Opera San Jose brings La Traviata to the California Theatre stage February 11-26th. What a treat! I was spellbound by the performance (Sunday matinee on the 12th). The music, the set, the staging, the story and above all, the singing and acting, especially that of Violetta (Rebecca Davis, Cast I) brought me up to cloud nine and brought the audience to their feet for a standing ovation. Not one of your “well, I’ll stand up part way and see if anyone else does” kind of ovations. We leaped to our feet, the whole full house.
The opera is based on a novel by Alexandre Dumas, fils (son of the Dumas who wrote The Three Musketeers), but more surprising is that Dumas’s novel (La Dame Aux Camelias) derives from his own experiences with a French courtesan, who was loved and toasted by Parisian high society, known delicately as one of the “Grandes Horizontales. Dumas turned his novel into a play a few years later, and Guiseppe Verdi created his opera based on the play. It was first performed in 1853 and is hailed as Verdi’s most popular.
The opera opens with Violetta (La Traviata), hosting a party for the luminaries of Parisian society, all celebrating her improved health. Alfredo Germont, who worshipped her from a distance but had never met her, joins the party, introduces himself and confesses his love. At first Violeta is polite, but not interested, she has no room for real love in her lifestyle. Alredo’s sincerity wins her over. It is not long before he convinces her to move to the country (where his family is) to live a simpler life and recover her health.
Three months later, the second act opens on the couple, living an idyllic life in the country. Alfredo learns from Violetta’s maid that Violetta has been selling, secretly, her belongings in Paris in order to support their happy life together. Chagrined and embarrassed, Alfredo takes off to Paris to try to recover what she has sold. While he is away, his father, Germont, comes to Violetta determined to persuade her to leave Alfredo because her past and her relationship with Alfredo are seriously interfering with Alfredo’s sister’s engagement. Germont pulls out all the stops. Violetta, wounded, but noble, agrees and he urges her to leave immediately, which she does after writing a farewell to Alfredo. Alfredo reads her parting note and assumes she is going back to the Baron who had been her “patron”.

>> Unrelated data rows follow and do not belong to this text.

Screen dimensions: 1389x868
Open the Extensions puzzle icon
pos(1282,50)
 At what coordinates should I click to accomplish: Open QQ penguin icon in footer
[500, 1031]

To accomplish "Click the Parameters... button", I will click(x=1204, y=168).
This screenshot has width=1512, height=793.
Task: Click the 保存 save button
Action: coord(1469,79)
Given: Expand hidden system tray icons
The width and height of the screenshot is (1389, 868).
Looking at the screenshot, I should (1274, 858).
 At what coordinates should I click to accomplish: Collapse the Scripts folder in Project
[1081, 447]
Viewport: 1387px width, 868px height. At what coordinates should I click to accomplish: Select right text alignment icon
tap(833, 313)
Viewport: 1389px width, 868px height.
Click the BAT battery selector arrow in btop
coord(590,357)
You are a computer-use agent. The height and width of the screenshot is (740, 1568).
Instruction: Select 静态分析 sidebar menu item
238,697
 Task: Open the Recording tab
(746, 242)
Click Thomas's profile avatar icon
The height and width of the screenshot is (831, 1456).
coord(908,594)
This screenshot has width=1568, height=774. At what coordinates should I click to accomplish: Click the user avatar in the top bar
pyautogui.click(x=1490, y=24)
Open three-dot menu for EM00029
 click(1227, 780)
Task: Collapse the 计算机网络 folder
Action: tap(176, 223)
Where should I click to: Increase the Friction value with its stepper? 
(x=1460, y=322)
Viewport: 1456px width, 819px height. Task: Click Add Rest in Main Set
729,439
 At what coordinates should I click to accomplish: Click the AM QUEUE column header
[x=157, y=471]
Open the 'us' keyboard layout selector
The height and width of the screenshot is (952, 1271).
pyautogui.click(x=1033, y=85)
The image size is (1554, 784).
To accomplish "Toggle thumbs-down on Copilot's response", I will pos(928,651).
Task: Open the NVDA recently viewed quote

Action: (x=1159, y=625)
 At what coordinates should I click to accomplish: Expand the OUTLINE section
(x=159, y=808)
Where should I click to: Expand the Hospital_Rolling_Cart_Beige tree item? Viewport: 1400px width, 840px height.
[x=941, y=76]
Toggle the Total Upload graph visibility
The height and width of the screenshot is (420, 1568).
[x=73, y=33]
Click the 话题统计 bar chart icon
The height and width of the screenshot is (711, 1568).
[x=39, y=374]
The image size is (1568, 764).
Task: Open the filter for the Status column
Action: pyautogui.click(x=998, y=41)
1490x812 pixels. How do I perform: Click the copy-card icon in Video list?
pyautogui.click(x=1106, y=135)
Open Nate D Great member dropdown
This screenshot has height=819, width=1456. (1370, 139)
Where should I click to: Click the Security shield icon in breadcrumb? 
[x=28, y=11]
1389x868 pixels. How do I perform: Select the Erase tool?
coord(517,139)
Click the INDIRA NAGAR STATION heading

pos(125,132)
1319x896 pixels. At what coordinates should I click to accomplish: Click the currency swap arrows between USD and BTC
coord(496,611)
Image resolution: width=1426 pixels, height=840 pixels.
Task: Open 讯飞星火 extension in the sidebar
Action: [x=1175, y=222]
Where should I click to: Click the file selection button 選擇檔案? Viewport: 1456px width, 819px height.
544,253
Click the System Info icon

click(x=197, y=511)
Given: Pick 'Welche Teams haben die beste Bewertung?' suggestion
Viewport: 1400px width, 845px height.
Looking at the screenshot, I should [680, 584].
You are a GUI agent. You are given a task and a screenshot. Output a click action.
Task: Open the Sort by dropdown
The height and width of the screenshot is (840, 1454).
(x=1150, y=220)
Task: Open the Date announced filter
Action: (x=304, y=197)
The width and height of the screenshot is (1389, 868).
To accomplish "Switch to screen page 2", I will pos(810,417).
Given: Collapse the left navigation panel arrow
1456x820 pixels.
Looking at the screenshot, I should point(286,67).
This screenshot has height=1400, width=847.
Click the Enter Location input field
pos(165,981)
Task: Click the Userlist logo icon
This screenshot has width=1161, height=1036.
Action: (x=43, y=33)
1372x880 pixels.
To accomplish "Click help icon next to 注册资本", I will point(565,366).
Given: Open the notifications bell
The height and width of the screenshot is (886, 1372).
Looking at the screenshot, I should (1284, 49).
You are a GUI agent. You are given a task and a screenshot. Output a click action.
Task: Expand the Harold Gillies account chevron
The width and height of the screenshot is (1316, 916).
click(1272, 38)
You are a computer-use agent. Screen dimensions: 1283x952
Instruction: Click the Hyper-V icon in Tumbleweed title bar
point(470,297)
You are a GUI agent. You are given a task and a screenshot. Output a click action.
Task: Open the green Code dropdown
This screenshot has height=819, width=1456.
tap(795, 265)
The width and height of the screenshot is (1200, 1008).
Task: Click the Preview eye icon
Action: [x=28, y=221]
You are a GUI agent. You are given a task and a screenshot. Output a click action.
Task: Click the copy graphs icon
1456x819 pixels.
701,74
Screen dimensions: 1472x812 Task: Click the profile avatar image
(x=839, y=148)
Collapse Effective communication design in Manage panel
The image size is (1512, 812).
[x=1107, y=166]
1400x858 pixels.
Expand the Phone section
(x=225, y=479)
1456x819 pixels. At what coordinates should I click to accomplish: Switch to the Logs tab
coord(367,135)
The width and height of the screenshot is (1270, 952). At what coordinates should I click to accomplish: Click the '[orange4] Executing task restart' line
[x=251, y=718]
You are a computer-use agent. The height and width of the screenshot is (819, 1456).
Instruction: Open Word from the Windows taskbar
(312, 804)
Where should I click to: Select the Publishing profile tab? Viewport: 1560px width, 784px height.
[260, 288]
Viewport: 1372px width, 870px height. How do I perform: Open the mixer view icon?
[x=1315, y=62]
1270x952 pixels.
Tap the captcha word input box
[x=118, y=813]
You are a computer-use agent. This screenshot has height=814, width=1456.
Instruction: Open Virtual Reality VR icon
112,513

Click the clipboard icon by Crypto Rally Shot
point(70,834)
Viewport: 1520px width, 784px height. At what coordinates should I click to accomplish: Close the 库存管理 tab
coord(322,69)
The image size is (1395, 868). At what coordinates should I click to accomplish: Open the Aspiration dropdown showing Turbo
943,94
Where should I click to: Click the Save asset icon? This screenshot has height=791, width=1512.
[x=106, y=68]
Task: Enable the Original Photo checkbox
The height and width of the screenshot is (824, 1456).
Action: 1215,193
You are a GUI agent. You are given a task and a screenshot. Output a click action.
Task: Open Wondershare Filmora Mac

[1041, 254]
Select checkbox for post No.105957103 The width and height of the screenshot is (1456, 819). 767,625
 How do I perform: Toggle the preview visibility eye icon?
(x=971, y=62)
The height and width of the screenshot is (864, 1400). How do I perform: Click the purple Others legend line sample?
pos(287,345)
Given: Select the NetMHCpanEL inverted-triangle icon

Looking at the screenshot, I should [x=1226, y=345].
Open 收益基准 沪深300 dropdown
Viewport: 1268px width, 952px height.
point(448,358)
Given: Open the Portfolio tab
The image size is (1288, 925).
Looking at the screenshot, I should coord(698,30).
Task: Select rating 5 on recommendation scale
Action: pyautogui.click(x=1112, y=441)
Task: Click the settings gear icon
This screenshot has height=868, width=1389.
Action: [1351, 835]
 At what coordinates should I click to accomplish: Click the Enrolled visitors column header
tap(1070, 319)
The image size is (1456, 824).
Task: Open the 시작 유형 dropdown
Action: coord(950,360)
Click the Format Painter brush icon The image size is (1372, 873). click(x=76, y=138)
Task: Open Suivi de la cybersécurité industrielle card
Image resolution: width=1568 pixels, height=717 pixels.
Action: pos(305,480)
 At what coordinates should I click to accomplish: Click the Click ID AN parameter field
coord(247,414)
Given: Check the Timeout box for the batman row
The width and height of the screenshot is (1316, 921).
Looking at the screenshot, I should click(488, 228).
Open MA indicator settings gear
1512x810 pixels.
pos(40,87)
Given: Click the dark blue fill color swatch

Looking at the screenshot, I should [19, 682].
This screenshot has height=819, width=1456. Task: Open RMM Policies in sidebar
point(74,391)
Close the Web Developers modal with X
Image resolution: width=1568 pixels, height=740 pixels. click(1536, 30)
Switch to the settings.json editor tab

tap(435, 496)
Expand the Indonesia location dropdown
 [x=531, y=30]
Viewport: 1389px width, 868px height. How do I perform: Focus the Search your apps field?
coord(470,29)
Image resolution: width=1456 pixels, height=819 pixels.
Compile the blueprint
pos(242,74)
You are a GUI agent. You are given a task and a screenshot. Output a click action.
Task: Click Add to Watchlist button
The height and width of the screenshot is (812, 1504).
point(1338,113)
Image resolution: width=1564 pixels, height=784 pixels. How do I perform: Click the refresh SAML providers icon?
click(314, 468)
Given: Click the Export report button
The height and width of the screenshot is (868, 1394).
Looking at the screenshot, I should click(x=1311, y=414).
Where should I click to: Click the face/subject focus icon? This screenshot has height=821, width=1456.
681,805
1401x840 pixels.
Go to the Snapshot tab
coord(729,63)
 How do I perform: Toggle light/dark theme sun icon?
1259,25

The third act opens with a gala party at the “salon” of Violetta’s friend Flora. Alfredo, distraught and vengeful, enters. He locks horns with the Baron and humiliates Violetta, (still not knowing that Violetta left him out of love), which leads the Baron to challenge Alfredo to a duel. At some point in this chaos Alfred’s father arrives and tries to set Alfredo straight about Violetta’s sacrifice.
Act IV opens with Violetta some time later, in her single bed, obviously quite ill. Her doctor comes in, tries to encourage and reassure her, but tells the maid that Violetta will be gone very soon. Suddenly, Alfredo, who survived the duel, arrives. The couple reconcile and embrace. Violetta has a surge of energy and for a brief time they share hopes for life in the country. Violetta rises from her bed to embrace Alfredo, but instead falls into his arms, dead.
This was good news for me and perhaps will be for you: Opera San Jose General Manager Larry Hancock brings members of the “resident staff” to public libraries to give previews to the public prior to opening nights. We learned the story and fascinating background info and heard the artists sing some of the key pieces at the Martin Luther King Library a few days before the opera opened. Another opportunity to understand the story and the production comes an hour and a half before every performance (except opening night) when Larry meets audience members at the rear of the Orchestra section to share behind-the-scene tidbits and to review what will be happening and how it fits into the story. There is no charge for either the library previews or the 45 minute pre-performance Introduction to the Opera . An unexpected ADDED dividend after the Sunday matinee was a “Meet the Artist” Q and A session (again at the rear of the Orchestra) after the performance. Violetta, Alfredo and his “father” came out to talk with us and answer questions as soon as they had removed their make-up and changed out of their costumes. Seeing the exquisite Violeta in blue jeans was kick. By the way, the English Supertitles which Hancock translates are a great help.